(Input Opens)

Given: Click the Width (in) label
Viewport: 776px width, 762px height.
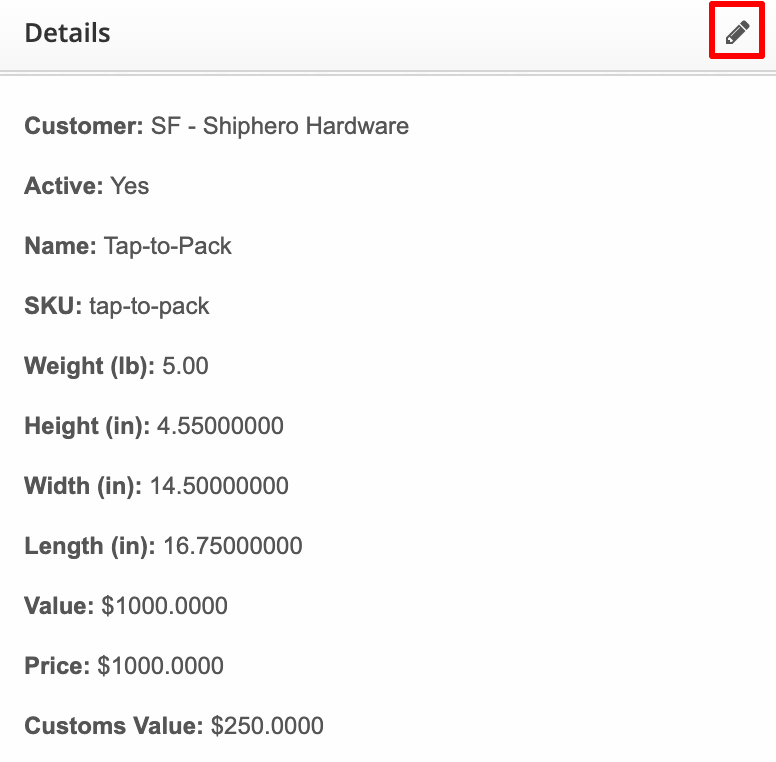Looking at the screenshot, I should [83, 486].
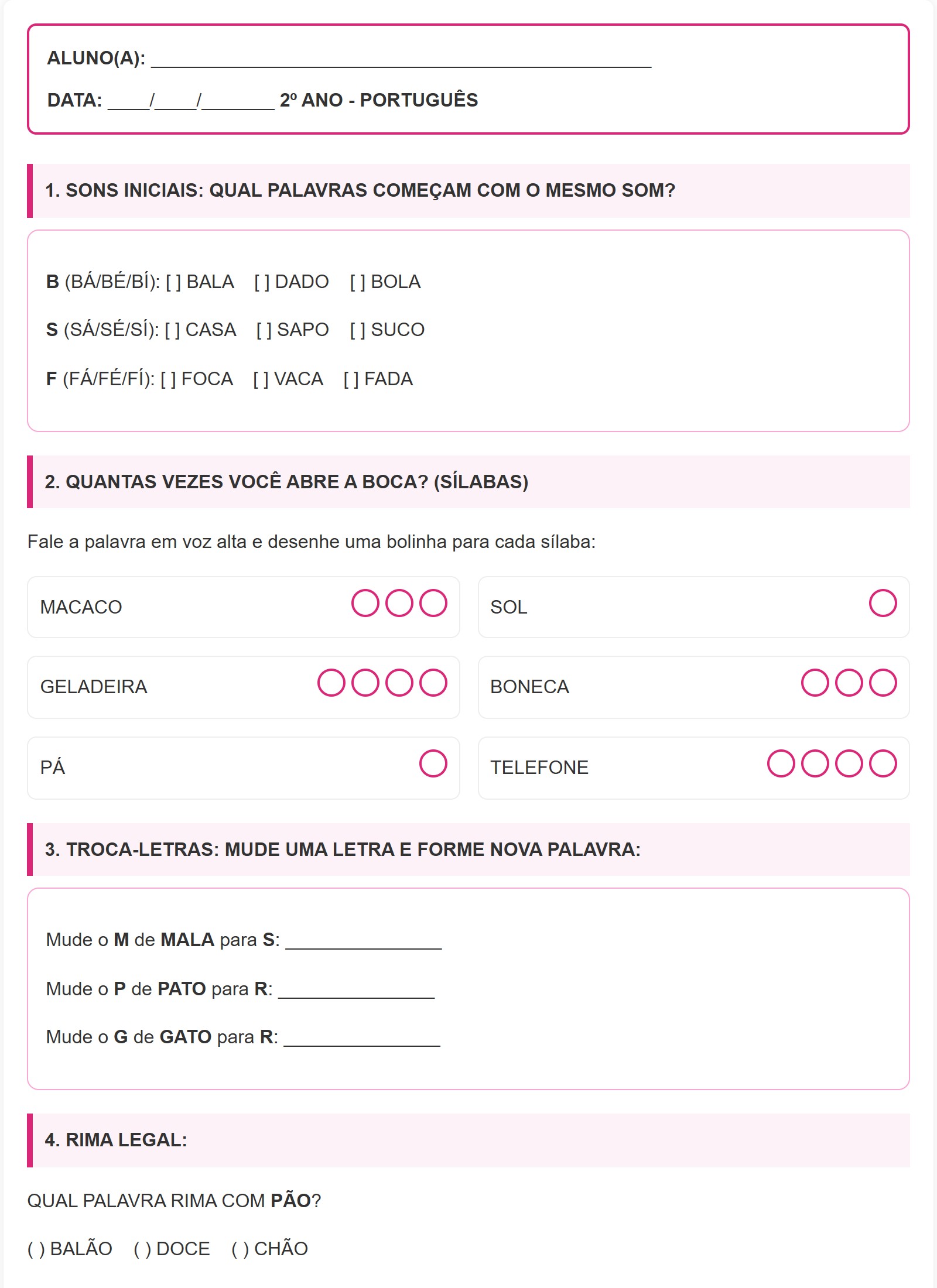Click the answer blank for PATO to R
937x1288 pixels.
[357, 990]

(Input Closes)

** To do **
Return all records above verbatim without their pictures.

** Written reply **
Given: Click the Width (in) label
Viewport: 776px width, 762px height.
Looking at the screenshot, I should [83, 486].
Click the answer blank for PATO to R
937x1288 pixels.
[357, 990]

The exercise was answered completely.